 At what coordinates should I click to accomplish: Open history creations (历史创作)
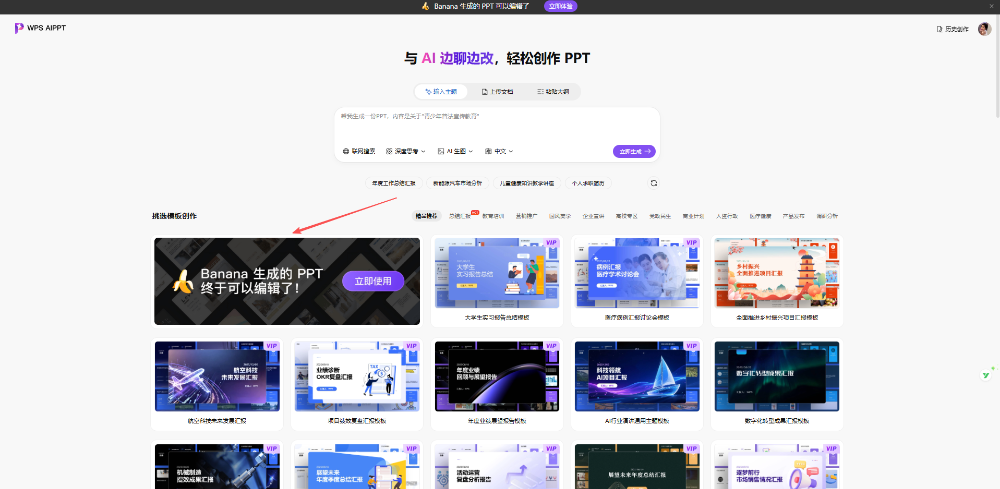(x=956, y=29)
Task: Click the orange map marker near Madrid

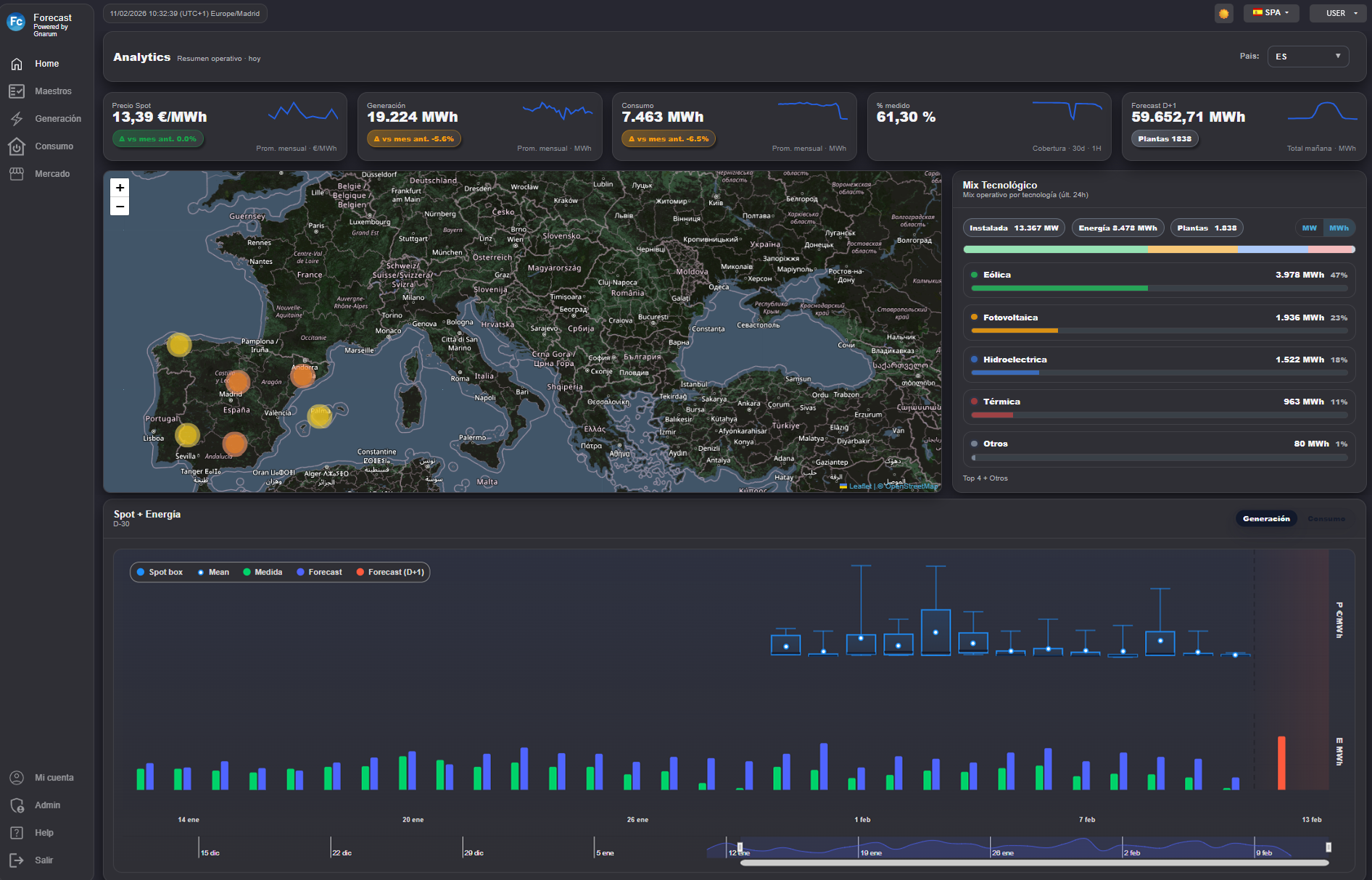Action: 237,381
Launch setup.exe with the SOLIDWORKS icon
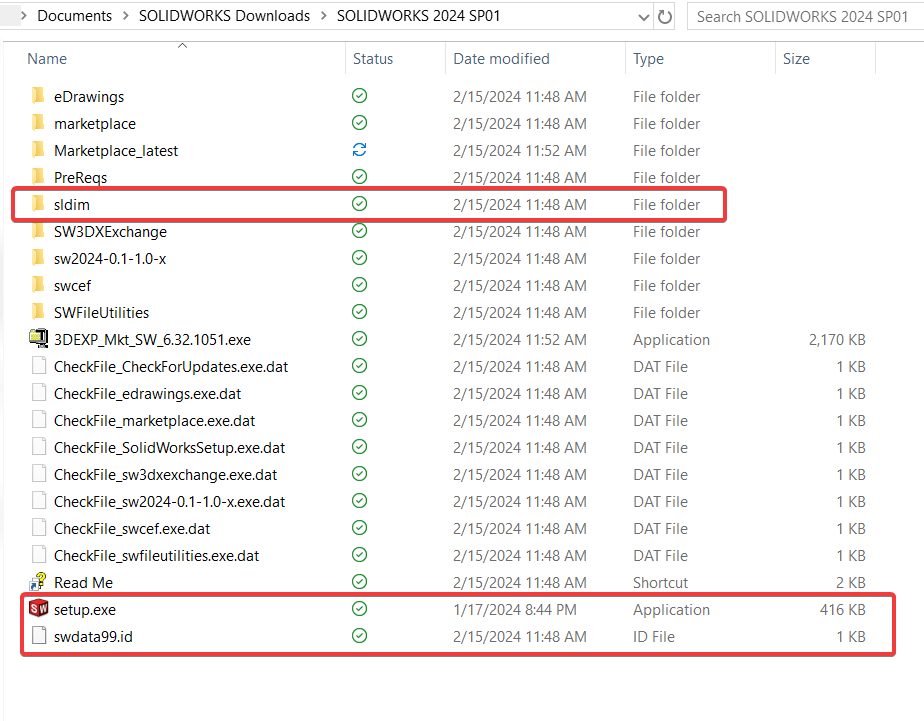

→ **SET PROBLEM**: Transcribe all of the material above line by line, without changing any text, and leave out the pictures.

→ **SOLUTION FOR THIS PROBLEM**:
 At what coordinates should I click to accomplish: Open history creations (历史创作)
(x=956, y=29)
Task: Click the orange map marker near Madrid

Action: 237,381
Launch setup.exe with the SOLIDWORKS icon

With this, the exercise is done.